Matthew Wright 7am - 10am
MusicMagpie cheers record Black Friday as more consumers rent phones
14 December 2023, 11:14
Shares in the refurbished technology platform soared by more than a fifth on Thursday afternoon.
MusicMagpie has revealed it enjoyed a record Black Friday sales season, delivering a boost to its share price after BT pulled out of takeover talks.
Shares in the company soared by more than a fifth on Thursday after the firm gave an update on its trading performance.
The platform, through which people can buy and sell used mobile phones and other technology, as well as books, games and CDs, said a record Black Friday period helped offset a slower start to the year in terms of sales.
Consumer technology revenues were 7.5% higher over the latest six months, compared with the same period in 2022, it said.
And revenues from its rental service – where people can rent a phone, iPad or Apple watch for a year with monthly payments, and upgrade free of charge at the end of the year – surged by 57% year on year.
The number of rental subscribers grew by more than a fifth during the year, with the firm focusing on shoppers with higher credit ratings and who are more likely to renew their plans.

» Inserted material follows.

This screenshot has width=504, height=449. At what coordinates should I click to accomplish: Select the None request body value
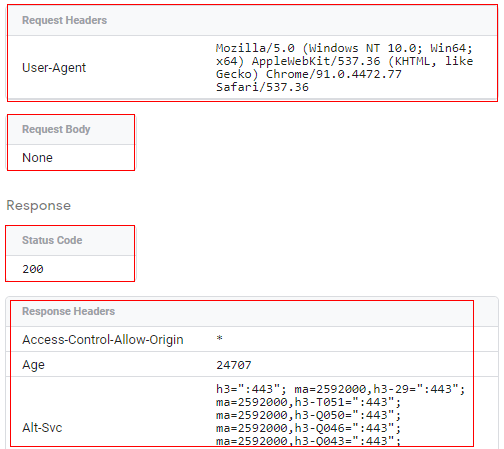37,158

Yearly sales however were about £1 million lower than last year, totalling £95.4 million.
A stronger end to the year and tighter control of costs across the business means it expects to see earnings grow by more than 15% to £7.5 million for the full year, it said.

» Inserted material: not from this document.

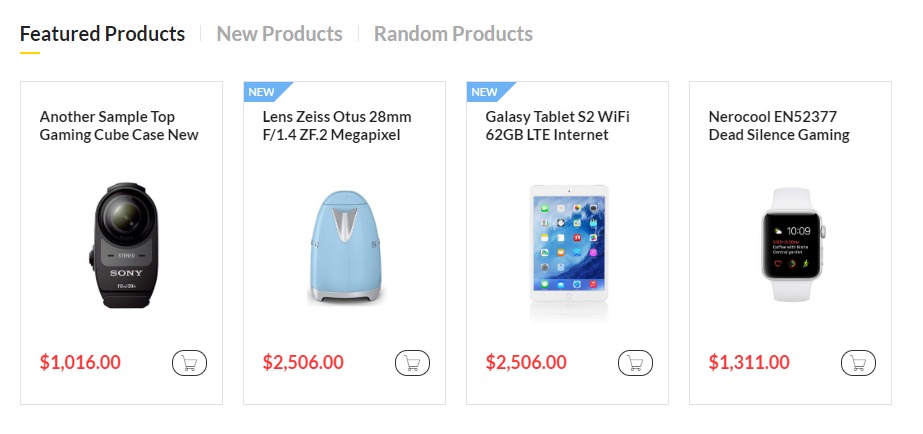Open Lens Zeiss Otus 28mm product link

point(337,126)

The trading update comes after telecoms giant BT pulled out of talks to take over musicMagpie last month.
BT said it was not planning to make an offer for the group, just days after private equity firm Aurelius Group, which owns Footasylum and The Body Shop, also backed out of discussions.
Shares in the retailer tumbled after the announcement, although it confirmed it was continuing to seek possible buyers for the group.
Steve Oliver, co-founder and chief executive of musicMagpie, said: “We are pleased with the performance of the group in the second half of the year, and are delighted that our focus on profits and cash has delivered significant EBITDA (earnings before interest, taxes, depreciation and amortisation) growth.
“Our strategy of proactively managing the number of active rental subscribers has also helped in this regard and will support our short-term objectives on profits and cash into 2024, bolstered by an enhanced buy-now-pay-later offering.”